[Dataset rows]
○ ○ ○ ○
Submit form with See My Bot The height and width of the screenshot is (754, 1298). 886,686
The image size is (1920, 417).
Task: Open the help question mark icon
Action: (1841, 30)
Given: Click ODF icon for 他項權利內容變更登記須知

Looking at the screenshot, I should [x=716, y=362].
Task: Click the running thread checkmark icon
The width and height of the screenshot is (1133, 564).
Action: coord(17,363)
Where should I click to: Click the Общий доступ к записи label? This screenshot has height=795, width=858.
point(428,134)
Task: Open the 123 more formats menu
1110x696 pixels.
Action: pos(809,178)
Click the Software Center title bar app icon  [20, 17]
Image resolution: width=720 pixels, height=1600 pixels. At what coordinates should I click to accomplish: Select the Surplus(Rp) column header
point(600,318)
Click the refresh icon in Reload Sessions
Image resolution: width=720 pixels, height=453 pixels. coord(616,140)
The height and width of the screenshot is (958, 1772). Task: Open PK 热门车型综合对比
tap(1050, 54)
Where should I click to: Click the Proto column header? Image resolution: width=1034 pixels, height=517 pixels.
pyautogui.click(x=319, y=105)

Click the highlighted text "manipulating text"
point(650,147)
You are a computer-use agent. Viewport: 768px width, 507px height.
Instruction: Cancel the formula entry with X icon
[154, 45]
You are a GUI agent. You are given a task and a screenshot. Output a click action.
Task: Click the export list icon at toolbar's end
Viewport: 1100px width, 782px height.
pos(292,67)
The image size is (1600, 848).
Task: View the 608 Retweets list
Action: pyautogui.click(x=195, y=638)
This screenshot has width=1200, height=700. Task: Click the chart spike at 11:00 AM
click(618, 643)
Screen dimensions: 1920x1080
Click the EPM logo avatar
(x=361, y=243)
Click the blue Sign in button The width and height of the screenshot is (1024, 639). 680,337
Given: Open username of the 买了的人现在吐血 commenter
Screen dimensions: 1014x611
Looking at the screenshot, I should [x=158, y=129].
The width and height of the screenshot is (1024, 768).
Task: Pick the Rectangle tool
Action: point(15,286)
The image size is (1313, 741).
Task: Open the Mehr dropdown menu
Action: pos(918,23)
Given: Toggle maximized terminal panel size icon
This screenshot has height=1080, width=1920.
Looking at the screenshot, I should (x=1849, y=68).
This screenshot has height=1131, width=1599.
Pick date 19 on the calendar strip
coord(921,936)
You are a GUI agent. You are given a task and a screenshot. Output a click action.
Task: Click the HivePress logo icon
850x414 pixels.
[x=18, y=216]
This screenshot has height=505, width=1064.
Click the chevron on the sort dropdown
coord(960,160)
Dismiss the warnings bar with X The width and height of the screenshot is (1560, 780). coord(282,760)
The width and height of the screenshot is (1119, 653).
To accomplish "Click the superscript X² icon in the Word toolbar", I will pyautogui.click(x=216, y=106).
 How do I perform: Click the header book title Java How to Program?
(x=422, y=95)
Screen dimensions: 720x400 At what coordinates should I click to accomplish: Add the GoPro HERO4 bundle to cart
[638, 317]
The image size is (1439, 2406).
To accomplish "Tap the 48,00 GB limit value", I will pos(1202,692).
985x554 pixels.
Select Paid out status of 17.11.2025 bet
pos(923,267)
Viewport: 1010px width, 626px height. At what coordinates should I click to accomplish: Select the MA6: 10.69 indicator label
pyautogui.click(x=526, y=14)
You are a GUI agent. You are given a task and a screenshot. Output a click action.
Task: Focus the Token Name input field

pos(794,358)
○ ○ ○ ○
• TO BE DONE:
Can you write out every one of the items above, word for word, with nothing changed?

• FINAL ANSWER:
Submit form with See My Bot The height and width of the screenshot is (754, 1298). 886,686
The image size is (1920, 417).
Task: Open the help question mark icon
Action: (1841, 30)
Given: Click ODF icon for 他項權利內容變更登記須知

Looking at the screenshot, I should [x=716, y=362].
Task: Click the running thread checkmark icon
The width and height of the screenshot is (1133, 564).
Action: coord(17,363)
Where should I click to: Click the Общий доступ к записи label? This screenshot has height=795, width=858.
point(428,134)
Task: Open the 123 more formats menu
1110x696 pixels.
Action: pos(809,178)
Click the Software Center title bar app icon  [20, 17]
Image resolution: width=720 pixels, height=1600 pixels. At what coordinates should I click to accomplish: Select the Surplus(Rp) column header
point(600,318)
Click the refresh icon in Reload Sessions
Image resolution: width=720 pixels, height=453 pixels. coord(616,140)
The height and width of the screenshot is (958, 1772). Task: Open PK 热门车型综合对比
tap(1050, 54)
Where should I click to: Click the Proto column header? Image resolution: width=1034 pixels, height=517 pixels.
pyautogui.click(x=319, y=105)

Click the highlighted text "manipulating text"
point(650,147)
You are a computer-use agent. Viewport: 768px width, 507px height.
Instruction: Cancel the formula entry with X icon
[154, 45]
You are a GUI agent. You are given a task and a screenshot. Output a click action.
Task: Click the export list icon at toolbar's end
Viewport: 1100px width, 782px height.
pos(292,67)
The image size is (1600, 848).
Task: View the 608 Retweets list
Action: pyautogui.click(x=195, y=638)
This screenshot has width=1200, height=700. Task: Click the chart spike at 11:00 AM
click(618, 643)
Screen dimensions: 1920x1080
Click the EPM logo avatar
(x=361, y=243)
Click the blue Sign in button The width and height of the screenshot is (1024, 639). 680,337
Given: Open username of the 买了的人现在吐血 commenter
Screen dimensions: 1014x611
Looking at the screenshot, I should [x=158, y=129].
The width and height of the screenshot is (1024, 768).
Task: Pick the Rectangle tool
Action: point(15,286)
The image size is (1313, 741).
Task: Open the Mehr dropdown menu
Action: pos(918,23)
Given: Toggle maximized terminal panel size icon
This screenshot has height=1080, width=1920.
Looking at the screenshot, I should (x=1849, y=68).
This screenshot has height=1131, width=1599.
Pick date 19 on the calendar strip
coord(921,936)
You are a GUI agent. You are given a task and a screenshot. Output a click action.
Task: Click the HivePress logo icon
850x414 pixels.
[x=18, y=216]
This screenshot has height=505, width=1064.
Click the chevron on the sort dropdown
coord(960,160)
Dismiss the warnings bar with X The width and height of the screenshot is (1560, 780). coord(282,760)
The width and height of the screenshot is (1119, 653).
To accomplish "Click the superscript X² icon in the Word toolbar", I will pyautogui.click(x=216, y=106).
 How do I perform: Click the header book title Java How to Program?
(x=422, y=95)
Screen dimensions: 720x400 At what coordinates should I click to accomplish: Add the GoPro HERO4 bundle to cart
[638, 317]
The image size is (1439, 2406).
To accomplish "Tap the 48,00 GB limit value", I will pos(1202,692).
985x554 pixels.
Select Paid out status of 17.11.2025 bet
pos(923,267)
Viewport: 1010px width, 626px height. At what coordinates should I click to accomplish: Select the MA6: 10.69 indicator label
pyautogui.click(x=526, y=14)
You are a GUI agent. You are given a task and a screenshot. Output a click action.
Task: Focus the Token Name input field

pos(794,358)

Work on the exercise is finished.